Pipelines are usually not suitable for these types of use cases, which more closely resemble replication than incremental loads. It is possible to incrementally load data from a single table to a single BigQuery table if the table never has deletes or updates and has a monotonically increasing column. Most users do not have a write pattern like this, so a better solution is required.
Goals
Design a way for users to easily create a continuously updating copy of their existing data.
Terminology
- Replicator - A program that reads changes applied to some source storage system and applies – or replicates -- them to a target storage system
- Source - The storage system to replicate from. The first version focuses on relational databases.
- Target - The storage system to replicate to. The first version focuses on data warehouses like BigQuery, Redshift, or Snowflake.

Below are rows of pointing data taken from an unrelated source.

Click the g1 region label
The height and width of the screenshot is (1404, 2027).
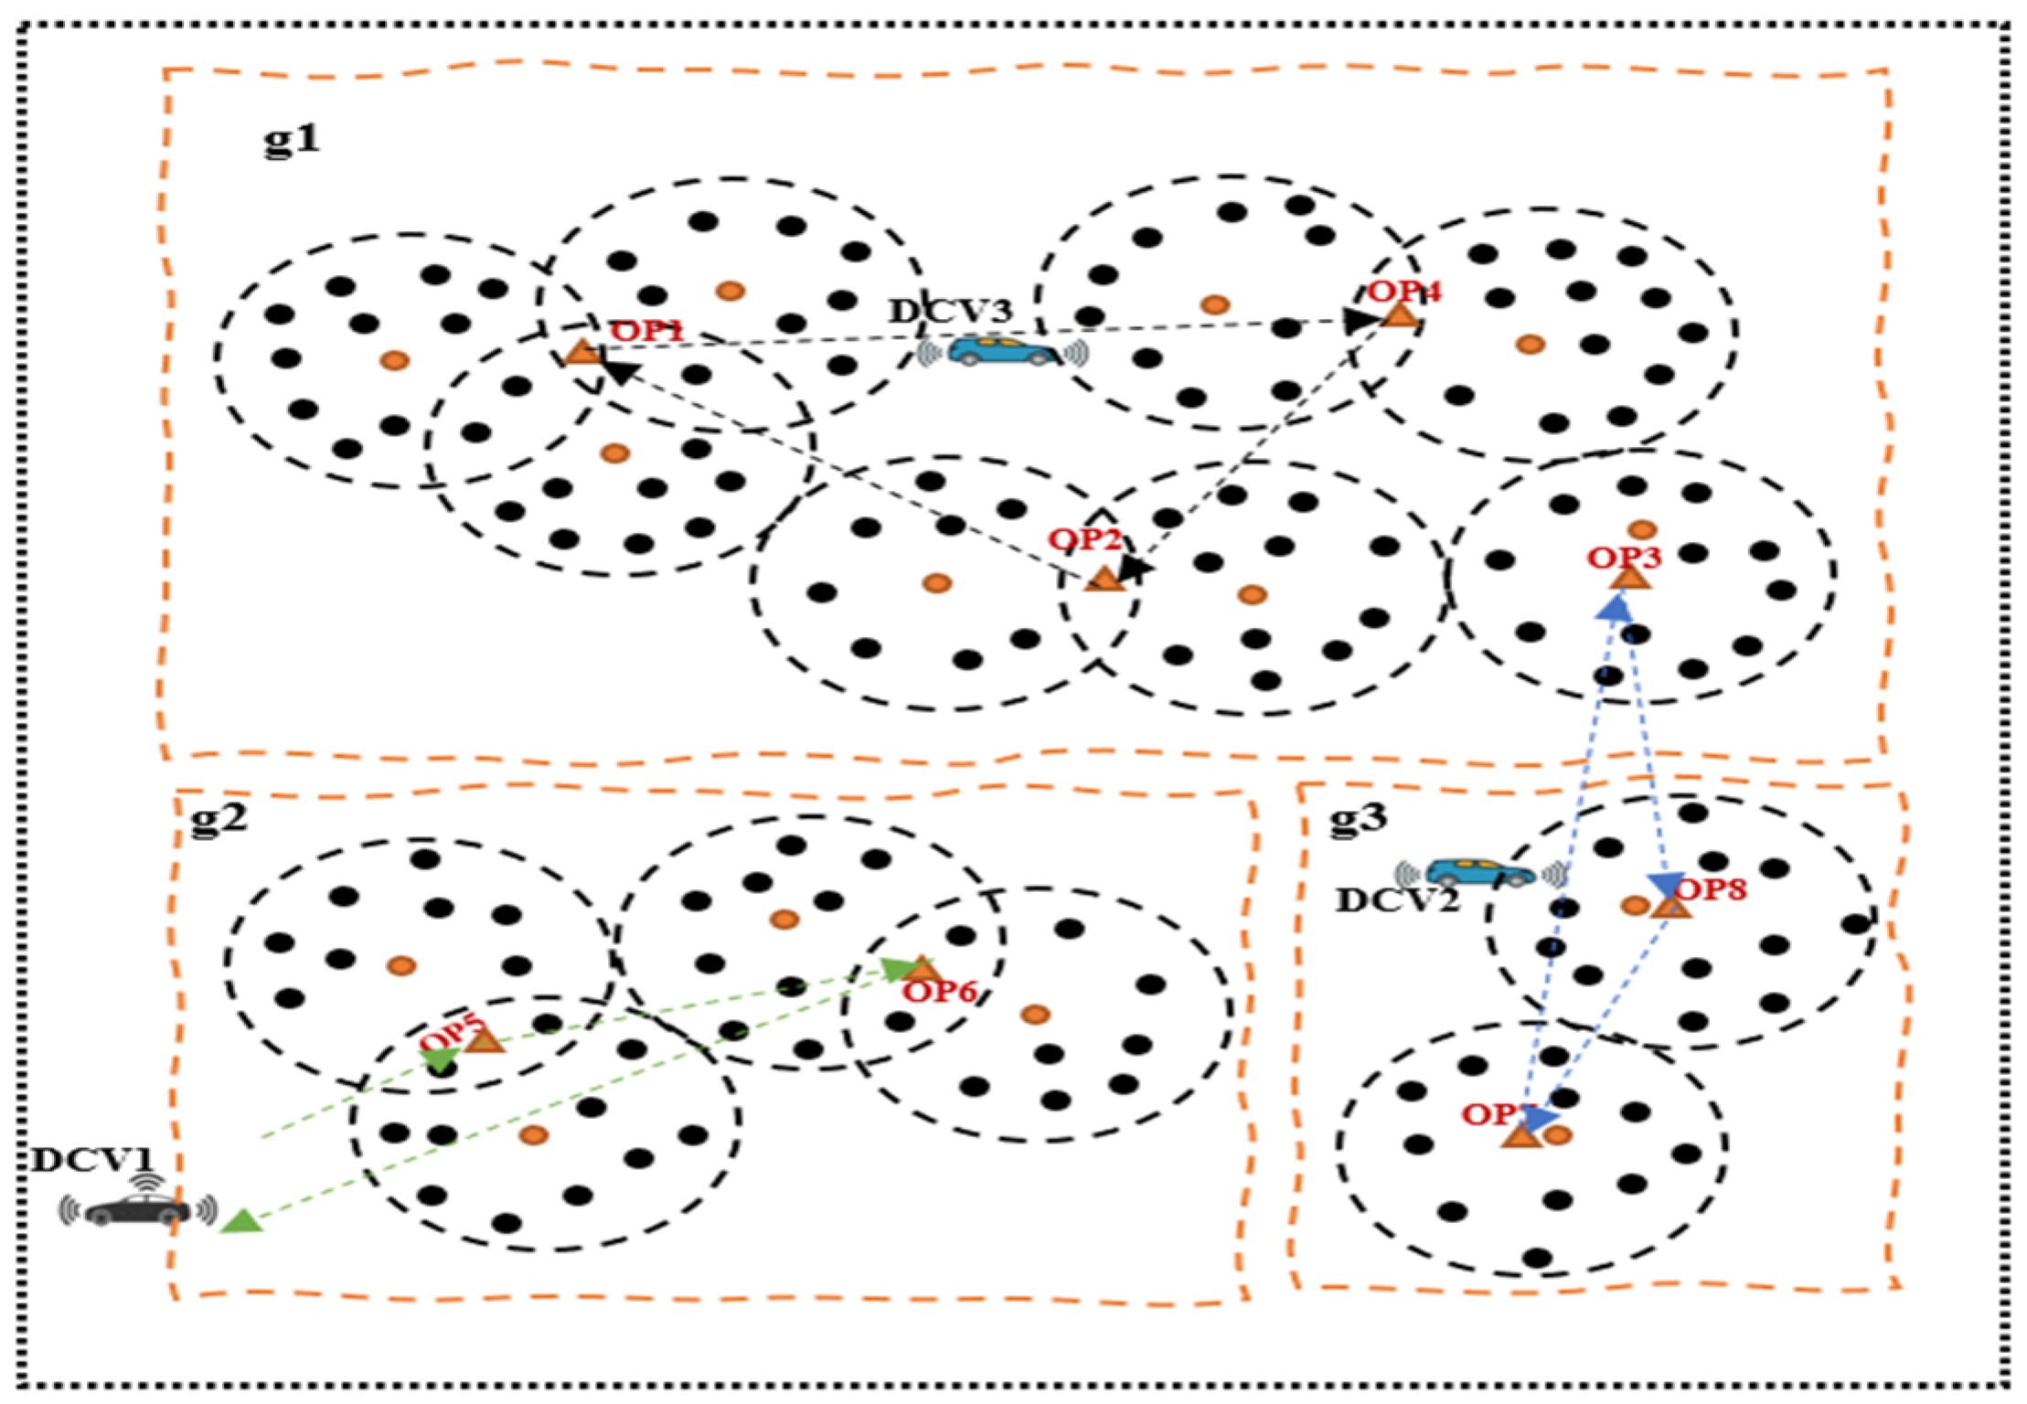293,140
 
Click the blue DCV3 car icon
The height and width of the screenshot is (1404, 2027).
1003,351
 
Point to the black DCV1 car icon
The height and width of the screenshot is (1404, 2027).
138,1209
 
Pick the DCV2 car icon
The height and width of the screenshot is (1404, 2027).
1479,873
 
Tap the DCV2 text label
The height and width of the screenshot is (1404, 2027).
1397,901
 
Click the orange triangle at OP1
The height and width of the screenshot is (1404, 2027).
581,352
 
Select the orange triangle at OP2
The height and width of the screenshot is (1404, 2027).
1104,580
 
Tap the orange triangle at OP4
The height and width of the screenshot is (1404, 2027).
1400,316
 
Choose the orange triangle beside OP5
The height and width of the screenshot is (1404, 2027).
485,1040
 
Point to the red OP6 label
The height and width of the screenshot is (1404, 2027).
939,992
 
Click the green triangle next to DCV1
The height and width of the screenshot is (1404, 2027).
242,1221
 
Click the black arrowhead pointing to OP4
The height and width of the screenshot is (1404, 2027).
1360,320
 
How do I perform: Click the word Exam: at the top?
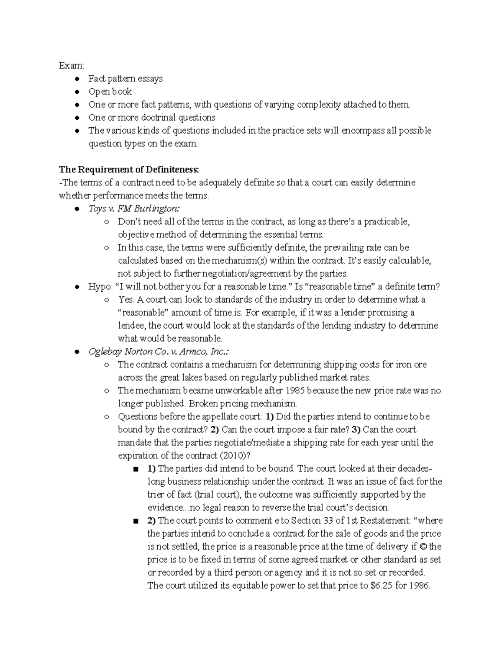click(71, 66)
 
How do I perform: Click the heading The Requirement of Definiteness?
click(129, 170)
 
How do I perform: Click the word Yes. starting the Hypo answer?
click(126, 300)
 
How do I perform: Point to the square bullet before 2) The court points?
click(135, 521)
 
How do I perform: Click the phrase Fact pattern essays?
click(126, 79)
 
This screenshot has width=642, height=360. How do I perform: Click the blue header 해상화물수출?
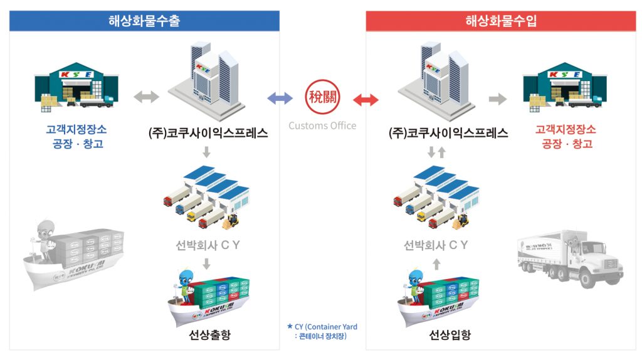pos(144,21)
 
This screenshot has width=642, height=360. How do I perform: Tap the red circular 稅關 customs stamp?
pos(322,98)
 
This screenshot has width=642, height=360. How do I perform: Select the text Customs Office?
pos(322,125)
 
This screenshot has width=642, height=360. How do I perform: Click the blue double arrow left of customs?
pos(280,98)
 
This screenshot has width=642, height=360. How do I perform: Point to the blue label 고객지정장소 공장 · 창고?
pos(76,137)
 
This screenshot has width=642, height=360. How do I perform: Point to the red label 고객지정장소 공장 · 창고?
pos(565,137)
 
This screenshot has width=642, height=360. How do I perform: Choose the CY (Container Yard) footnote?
pos(322,331)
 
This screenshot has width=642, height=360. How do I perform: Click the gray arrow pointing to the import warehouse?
pos(498,98)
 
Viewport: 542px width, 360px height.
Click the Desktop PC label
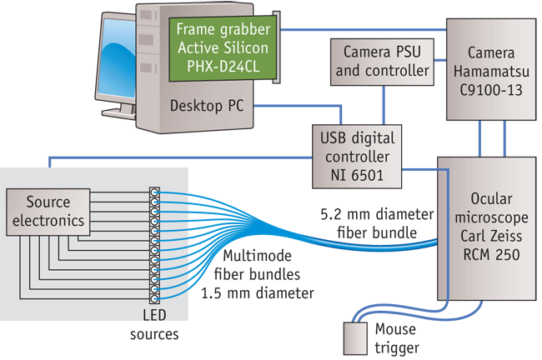(x=208, y=107)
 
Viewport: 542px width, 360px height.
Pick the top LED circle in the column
(x=154, y=192)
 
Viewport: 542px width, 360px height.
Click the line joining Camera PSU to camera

- DDL event - An event involving a structure in the source, such as the creation, alteration, or deletion of a table
- DML event - An event involving data in the source, such as the insertion, update, or deletion of a row in a table
User Stories
- As a data admin, I want to be able to replicate data from Oracle, MySQL, or SQL Server
- As a data admin, I want to be able to replicate data into BigQuery, Spanner, Redshift, or Snowflake
- As a data admin, I want my replicated tables to be updated within 5 minutes of the source table being updated
- As a data admin, if an event failed to replicate, but could possibly succeed on retry (ex: system temporarily down, somebody revoked privileges on the service account, etc), I want the replicator to be paused until the problem is fixed
- As a data admin, if an event failed to replicate in a way that cannot succeed on retry (ex: db column type was altered, which isn't supported in the destination), I want the replicator to be paused until the problem is manually fixed by an admin
- As a data admin, I want to know how many events failed to replicate to each target table
- As a data admin, I do not want any events to be lost even if the replicator crashes
- As a data admin, I do not want duplicate data in the target even if the replicator crashes
- As a data admin, I want to be able to tell how far behind my target tables are compared to my source tables
- As a data admin, I want to have some metrics around how quickly events are being replicated
- As a data admin, I want to be able to pause and resume a replicator
- As a data admin, I want to be able to delete a replicator
- As a data admin, I want to be able to select a subset of source tables to replicate to my target
- As a data admin, I want supported DDL events to be replicated to my destination system
- As a data admin, I want unsupported DDL events in my source to pause the replicator and alert an admin until a manual resolution is performed
- As a data admin, I want to be able to configure whether tables that are dropped in my source should automatically be dropped in my target
- As a data admin, I want to be able to see logs about my replicator in case there are issues (out of memory, permissions errors, etc)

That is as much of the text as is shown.